In 2003 Daredevil, starring Ben Affleck, Jennifer Garner, and Colin Farrell, was released. It was a moderate hit although reviews were mixed; I am one of those (along with my wife) who liked the film and think the director’s cut is even better.
The character Elektra was given her own spinoff film, starring Jennifer Garner, in 2005. While the movie sounded like a good idea at the time, the execution was lacking.
Elektra appeared to die in Daredevil; however, anyone who watched the film knows that’s not true. We learn that Elektra was resurrected by a blind sensei named Stick (Terence Stamp) who comic fans know trained Matt Murdock aka Daredevil as well. But Elektra was too powerful to train so he kicks her out and she goes to find her own fortune. She accepts a contract on an unknown targe. While she’s awaiting further instructions, she make friends with a 13-year-old girl named Abby (Kristen Prout) and her father, Mark (Goran Visnjic). Things then get sticky when her assignment turns out to be Mark and Abby.
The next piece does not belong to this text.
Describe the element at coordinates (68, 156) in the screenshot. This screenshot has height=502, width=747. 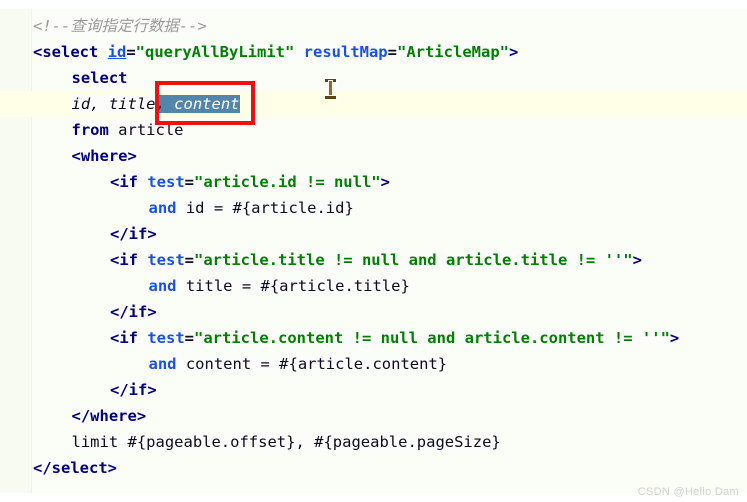
I see `code-line-indent: <where>` at that location.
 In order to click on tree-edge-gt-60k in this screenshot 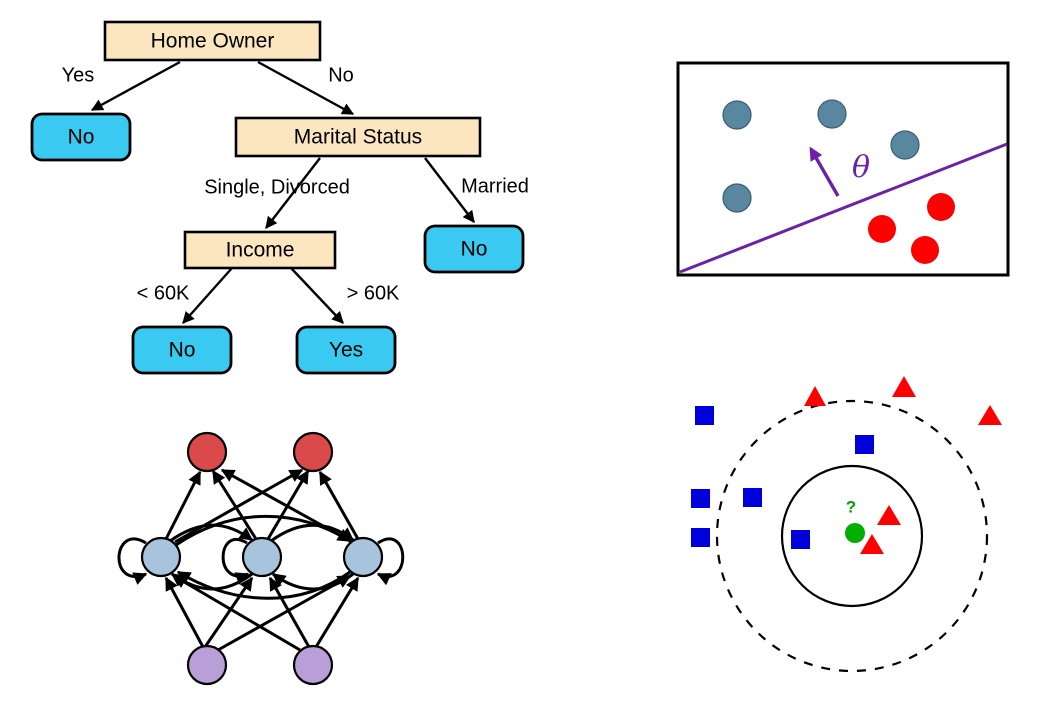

Elektra has a change of heart and decides to protect the pair from a group of killers who have taken over the job Elektra has refused. These killers are part of a sinister organization known as The Hand. The group is made up of Stone (Bob Sapp), whose skin is as tough as stone; Typhoid (Natassia Malthe), who can kill with a kiss; Tattoo (Chris Ackerman), whose tattoos come to life when he touches them; and Kirigi (Will Yun Lee), their leader who has the ability to see into the future, and has magical sword skills.
My wife and I are big Jennifer Garner fans — we both loved Alias — but the film strays too much from the source material and just isn’t interesting. When I heard there would be a director’s cut, I thought that like Daredevil it might be a somewhat different movie and would be improved upon. Sadly this is not the case; there are about three minutes of new footage which includes more violent fights (which were originally cut for ratings) and hints that The Hand and Elektra possess time-warping powers. While interesting, these brief additions don’t do much for the film or give the character the film she deserves.
Video: The film is presented in the original 2.35:1 widescreen ratio. Elektra looks good; the colors are lush and vibrant, especially the red of her costume. The black levels are crisp and defined and never wash the actors out.
Audio: Elektra: Unrated Director's Cut's 5.1 DTS-HD Master Audio soundtrack is very good; it never overpowers the dialogue, nor interferes with it. You can understand each actor’s lines, and can distinguish each of them.
There are a plethora of extras on the disc, however they are all ported over from the standard DVD and don’t include anything new. There’s a commentary with director Rob Bowman and editor Kevin Stitt. The duo talk about the new scenes, but there’s some bitterness in the commentary and Bowman sounds like he’s blaming the audience for the film’s failure!
There is a two-part “Making of Elektra” featurette which clocks in at over two hours and runs a bit too long. It looks like the producers chose quantity over quality.
"Showdown at the Well: Multi-Angle Dailies" shows the raw footage of several takes from the multiple cameras covering the fight. This featurette allows the viewer to toggle between them or watch a split screen of all the shots concurrently.
There are several deleted scenes as well as some alternate/extended scenes with an option to have commentary from Bowman. Highlights of these scenes are an alternate ending, an explanation of how Elektra was able to use weapons at the end of the film, and a dream sequence with a cameo by Ben Affleck as Daredevil.
“Elektra: Incarnations” is probably the best thing about the DVD and has a number of comic creators including Elektra creators Frank Miller and Klaus Janson, as well as Bill Sienkiewicz, Brian Michael Bendis, and Greg Rucka talking about her origins and more in the comics.
"Elektra in Greek Mythology" has Dr. Katarina Zacharia, a professor of Greek Studies at Loyola Marymount University, explaining the differences in the Aeschylus, Sophocles, and Euripides versions of the Elektra story.
The only thing that’s missing is the Jennifer Garner introduction to the crowd at Comic-Con.
Elektra: Unrated Director's Cut had potential, but the script wasn’t true to the character. While some of the extras are cool, this is a double-dip with nothing new added. Unless you don’t have it in your collection or can find it dirt cheap I would pass on this edition.